Happy Feet the wayward emperor penguin will set sail from Wellington on August 29.
He will be taken home to the subantarctic onboard the National Institute of Water and Atmospheric Research's largest research vessel, the Tangaroa.
The emperor penguin gained worldwide fame after he was discovered on a Kapiti Coast beach in June.
The ship is heading off for a month-long fisheries survey of Campbell Island southern blue whiting.
Happy Feet will spend about four days onboard before being released out to sea, at about 53 degrees south.
Wellington Zoo veterinary science manager Lisa Argilla will go with the penguin on his trip.
She has overseen his return to health at the zoo.
On board, he will be housed in a specially designed travel crate made by zoo staff.
It will keep him cold and comfortable through the voyage.
Niwa general Manager of research, Rob Murdoch, said the team were looking forward to having the special guest on board.
"Happy Feet has captured the hearts of New Zealanders and people across the world, and we're pleased to be able to help safely return him to the Southern Ocean."
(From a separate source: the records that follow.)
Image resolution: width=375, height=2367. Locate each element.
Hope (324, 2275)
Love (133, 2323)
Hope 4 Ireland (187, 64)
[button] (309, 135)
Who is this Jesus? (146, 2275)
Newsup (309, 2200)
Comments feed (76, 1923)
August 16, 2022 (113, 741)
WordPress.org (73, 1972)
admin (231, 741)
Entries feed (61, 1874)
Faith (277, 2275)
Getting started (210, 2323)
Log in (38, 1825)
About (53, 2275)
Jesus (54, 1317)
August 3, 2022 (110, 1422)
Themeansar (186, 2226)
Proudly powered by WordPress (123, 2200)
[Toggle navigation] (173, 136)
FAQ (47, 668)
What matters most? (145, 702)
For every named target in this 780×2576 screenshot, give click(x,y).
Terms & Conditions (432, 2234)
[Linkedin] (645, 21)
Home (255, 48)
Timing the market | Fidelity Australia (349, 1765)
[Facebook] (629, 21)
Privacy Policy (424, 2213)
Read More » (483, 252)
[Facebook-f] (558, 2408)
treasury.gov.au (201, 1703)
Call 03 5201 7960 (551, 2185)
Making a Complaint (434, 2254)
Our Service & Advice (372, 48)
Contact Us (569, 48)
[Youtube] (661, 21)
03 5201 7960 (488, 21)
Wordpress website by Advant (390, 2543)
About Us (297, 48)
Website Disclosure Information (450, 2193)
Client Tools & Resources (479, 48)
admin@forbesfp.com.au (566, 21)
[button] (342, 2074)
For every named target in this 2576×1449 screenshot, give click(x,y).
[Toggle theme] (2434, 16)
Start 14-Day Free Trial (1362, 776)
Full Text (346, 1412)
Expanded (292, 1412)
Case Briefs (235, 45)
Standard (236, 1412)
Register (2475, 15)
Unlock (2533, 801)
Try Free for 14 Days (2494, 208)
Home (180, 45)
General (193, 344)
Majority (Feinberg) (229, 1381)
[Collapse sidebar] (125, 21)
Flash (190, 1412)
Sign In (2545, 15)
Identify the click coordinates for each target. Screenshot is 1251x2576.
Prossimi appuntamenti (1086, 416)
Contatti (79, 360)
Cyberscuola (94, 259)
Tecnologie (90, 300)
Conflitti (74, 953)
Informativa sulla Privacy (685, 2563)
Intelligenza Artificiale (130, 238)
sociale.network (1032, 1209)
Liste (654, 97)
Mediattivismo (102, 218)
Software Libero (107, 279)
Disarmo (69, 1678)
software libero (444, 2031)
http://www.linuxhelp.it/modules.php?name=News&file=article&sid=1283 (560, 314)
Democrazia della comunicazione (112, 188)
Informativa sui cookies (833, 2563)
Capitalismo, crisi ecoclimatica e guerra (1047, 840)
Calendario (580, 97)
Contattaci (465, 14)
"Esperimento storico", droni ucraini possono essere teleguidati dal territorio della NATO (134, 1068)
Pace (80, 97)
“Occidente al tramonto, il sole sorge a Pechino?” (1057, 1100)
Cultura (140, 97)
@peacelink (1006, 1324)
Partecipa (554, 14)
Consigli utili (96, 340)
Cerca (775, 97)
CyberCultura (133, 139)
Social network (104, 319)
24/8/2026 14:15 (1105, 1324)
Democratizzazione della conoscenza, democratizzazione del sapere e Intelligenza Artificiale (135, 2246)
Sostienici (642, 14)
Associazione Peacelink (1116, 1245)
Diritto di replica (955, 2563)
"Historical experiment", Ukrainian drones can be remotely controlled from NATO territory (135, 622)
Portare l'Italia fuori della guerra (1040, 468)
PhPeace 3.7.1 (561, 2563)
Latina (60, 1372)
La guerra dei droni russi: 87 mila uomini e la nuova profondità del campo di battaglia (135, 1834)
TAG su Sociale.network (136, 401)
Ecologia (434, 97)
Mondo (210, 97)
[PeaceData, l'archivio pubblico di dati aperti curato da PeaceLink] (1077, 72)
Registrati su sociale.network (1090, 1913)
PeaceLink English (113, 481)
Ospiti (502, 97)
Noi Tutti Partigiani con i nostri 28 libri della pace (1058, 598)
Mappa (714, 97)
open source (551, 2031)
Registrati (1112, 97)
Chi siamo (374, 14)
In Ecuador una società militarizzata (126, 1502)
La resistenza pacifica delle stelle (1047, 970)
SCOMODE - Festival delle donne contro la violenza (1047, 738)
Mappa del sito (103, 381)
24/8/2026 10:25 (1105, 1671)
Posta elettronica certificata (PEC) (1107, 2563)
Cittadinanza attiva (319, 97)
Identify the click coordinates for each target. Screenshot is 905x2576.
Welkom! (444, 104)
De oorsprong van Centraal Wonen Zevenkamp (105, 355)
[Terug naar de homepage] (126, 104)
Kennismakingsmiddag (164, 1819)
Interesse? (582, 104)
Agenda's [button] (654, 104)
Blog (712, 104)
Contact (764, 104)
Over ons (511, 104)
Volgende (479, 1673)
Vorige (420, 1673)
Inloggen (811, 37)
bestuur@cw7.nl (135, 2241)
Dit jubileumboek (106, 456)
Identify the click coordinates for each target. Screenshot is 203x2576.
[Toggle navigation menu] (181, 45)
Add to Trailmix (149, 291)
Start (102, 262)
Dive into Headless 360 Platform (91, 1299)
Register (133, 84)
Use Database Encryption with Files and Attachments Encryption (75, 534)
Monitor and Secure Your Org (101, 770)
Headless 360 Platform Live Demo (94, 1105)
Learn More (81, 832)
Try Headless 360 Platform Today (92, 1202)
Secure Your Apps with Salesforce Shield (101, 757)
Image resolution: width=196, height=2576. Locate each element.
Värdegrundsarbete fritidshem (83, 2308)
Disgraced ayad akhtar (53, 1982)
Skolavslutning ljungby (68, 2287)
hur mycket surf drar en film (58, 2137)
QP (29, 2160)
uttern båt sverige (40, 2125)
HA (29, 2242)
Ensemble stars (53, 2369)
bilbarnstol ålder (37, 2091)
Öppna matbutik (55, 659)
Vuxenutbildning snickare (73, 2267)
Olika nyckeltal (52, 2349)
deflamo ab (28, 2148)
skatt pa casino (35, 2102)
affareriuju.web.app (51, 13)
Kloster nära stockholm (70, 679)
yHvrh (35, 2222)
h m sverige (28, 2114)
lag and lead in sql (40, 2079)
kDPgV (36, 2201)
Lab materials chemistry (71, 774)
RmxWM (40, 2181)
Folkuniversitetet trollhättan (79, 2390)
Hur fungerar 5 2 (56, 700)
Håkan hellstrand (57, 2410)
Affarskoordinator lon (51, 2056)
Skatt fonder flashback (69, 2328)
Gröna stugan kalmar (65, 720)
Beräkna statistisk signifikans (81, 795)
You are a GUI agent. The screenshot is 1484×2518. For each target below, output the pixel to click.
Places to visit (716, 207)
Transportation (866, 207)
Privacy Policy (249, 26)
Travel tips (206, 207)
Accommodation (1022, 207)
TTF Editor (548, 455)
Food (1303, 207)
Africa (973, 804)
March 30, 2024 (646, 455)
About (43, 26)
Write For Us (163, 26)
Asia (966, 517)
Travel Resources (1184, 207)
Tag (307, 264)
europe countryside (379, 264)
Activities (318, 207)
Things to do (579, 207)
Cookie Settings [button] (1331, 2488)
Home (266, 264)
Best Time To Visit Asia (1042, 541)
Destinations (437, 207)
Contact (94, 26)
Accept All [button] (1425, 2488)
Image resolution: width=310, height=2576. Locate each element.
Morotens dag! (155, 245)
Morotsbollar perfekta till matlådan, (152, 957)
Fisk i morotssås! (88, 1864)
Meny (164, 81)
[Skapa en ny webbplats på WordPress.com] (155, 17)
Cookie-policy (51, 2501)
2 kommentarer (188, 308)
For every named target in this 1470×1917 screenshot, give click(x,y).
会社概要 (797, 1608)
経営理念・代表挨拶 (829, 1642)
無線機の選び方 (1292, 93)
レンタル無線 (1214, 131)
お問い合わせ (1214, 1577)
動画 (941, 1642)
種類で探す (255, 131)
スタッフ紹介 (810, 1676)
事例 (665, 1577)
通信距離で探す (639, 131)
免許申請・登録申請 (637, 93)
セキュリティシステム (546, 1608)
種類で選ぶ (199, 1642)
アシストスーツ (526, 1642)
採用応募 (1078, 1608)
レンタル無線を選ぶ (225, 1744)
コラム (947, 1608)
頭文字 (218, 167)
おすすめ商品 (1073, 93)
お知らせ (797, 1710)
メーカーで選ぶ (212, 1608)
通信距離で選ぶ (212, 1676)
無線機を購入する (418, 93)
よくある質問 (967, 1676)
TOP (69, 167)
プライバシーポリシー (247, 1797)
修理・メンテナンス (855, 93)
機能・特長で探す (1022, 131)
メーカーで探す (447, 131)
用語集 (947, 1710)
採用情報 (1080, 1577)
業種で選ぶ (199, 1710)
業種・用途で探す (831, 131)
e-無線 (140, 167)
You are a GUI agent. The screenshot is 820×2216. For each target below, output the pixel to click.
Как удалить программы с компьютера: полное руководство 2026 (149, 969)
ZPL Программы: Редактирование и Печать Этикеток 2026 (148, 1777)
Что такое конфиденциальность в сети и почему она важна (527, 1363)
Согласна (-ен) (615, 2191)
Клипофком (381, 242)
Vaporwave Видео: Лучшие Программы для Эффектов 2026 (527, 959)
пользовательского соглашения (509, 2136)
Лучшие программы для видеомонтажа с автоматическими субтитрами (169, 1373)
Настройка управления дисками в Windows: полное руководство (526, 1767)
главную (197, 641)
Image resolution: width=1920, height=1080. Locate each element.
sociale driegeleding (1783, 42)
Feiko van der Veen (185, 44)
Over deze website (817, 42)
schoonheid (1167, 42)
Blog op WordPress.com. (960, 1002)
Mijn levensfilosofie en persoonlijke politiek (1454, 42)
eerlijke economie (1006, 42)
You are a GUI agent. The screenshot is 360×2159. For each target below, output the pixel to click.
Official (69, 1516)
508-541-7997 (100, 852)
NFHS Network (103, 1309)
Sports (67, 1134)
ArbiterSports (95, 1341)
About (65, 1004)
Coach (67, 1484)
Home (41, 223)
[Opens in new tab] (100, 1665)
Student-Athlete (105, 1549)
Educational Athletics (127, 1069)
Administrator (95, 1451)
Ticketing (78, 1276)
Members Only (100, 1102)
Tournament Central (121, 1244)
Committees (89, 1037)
Zoo chief executive Karen Fifield said it was "fantastic coincidence" that the Tangaroa's journey took it to 53 degrees south, the natural range of juvenile emperor penguins.
Before the boat departs, Happy Feet will be fitted with a GPS tracker so his movements can be followed.
He has been a popular drawcard at Wellington Zoo when hundreds of people have visited him.
At least $30,000 has been spent saving Happy Feet at a time when conservation budgets for safeguarding other wildlife are being slashed.
But the bird has provided priceless publicity for wildlife in general, says Forest and Bird.